Se hizo una larga pausa. Por fin oyó la respiración al otro lado.
—Aquí es por la mañana.
—Hijo, ¿cómo te llamas?
—Harner.
—Harner ¿qué más?
—Harner, señor.
—¿Y cómo te apellidas, Harner?
—Knight.
Norman suspiró con delicadeza.
—¿Y está tu padre en casa?
Se oyó un susurro.
—¿Quién le llama, por favor?
—Moonbloom —dijo Norman con impaciencia.
Otro susurro.
—No está.
—Dile que se ponga al teléfono o lo despido ahora mismo.
Más susurros.
—Ay, ay, ay —dijo Harner como si tal cosa—. Ahora mismo acaba de entrar por la puerta.
—¿Sí? —dijo Gaylord, respirando a pleno pulmón en el receptor. A oídos de Norman sonó como un serrucho.

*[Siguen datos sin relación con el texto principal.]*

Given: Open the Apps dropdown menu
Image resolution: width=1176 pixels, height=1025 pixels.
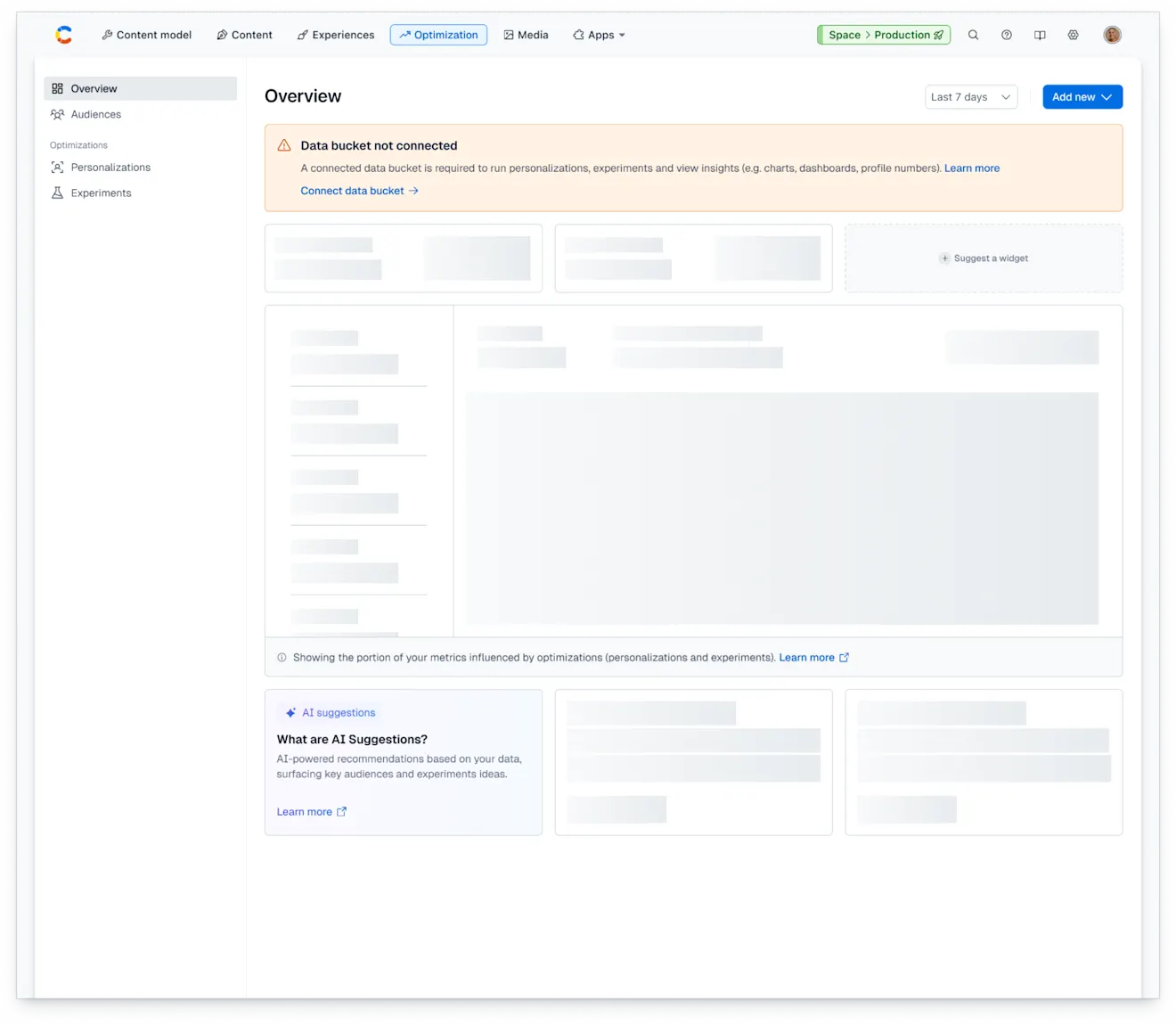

—A ver, Gaylord. Quiero que estés atento. Queda cancelado todo permiso. —dijo, sintiendo la fuerza de la yihad. Era tan bajito como Bonaparte, pero sabía que la importancia no dependía de él. Tal vez fuera más bien el mariscal Ney, movido por la ciega obediencia al espíritu de sus impulsos. Ésta que iniciaba era la gran campaña; lo que sucediera después sería problema de Irwin. Que Irwin pusiera de patitas en la calle a todos los inquilinos si eso le venía en gana. La victoria quedaba a la vuelta de la esquina. Lo que pudiera pasar después era tan irrelevante para el aquí y el ahora como la vida en el más allá lo era para la vida misma. Y él estaba vivo, ardía, era pura respuesta, era pasión en estado puro—. Quiero verte esta misma tarde en el apartamento de Karloff. Vamos a hacer una limpieza a fondo, vamos a quemar toda la mierda.
—¿Cómo?
—Y mañana pintamos el apartamento de los Lublin.
—A ver, a ver: ¿qué es todo esto?
—Vamos a trabajar, Gaylord —dijo casi como si lo aguijonease—. Vamos a arreglarlo todo. Absolutamente todo.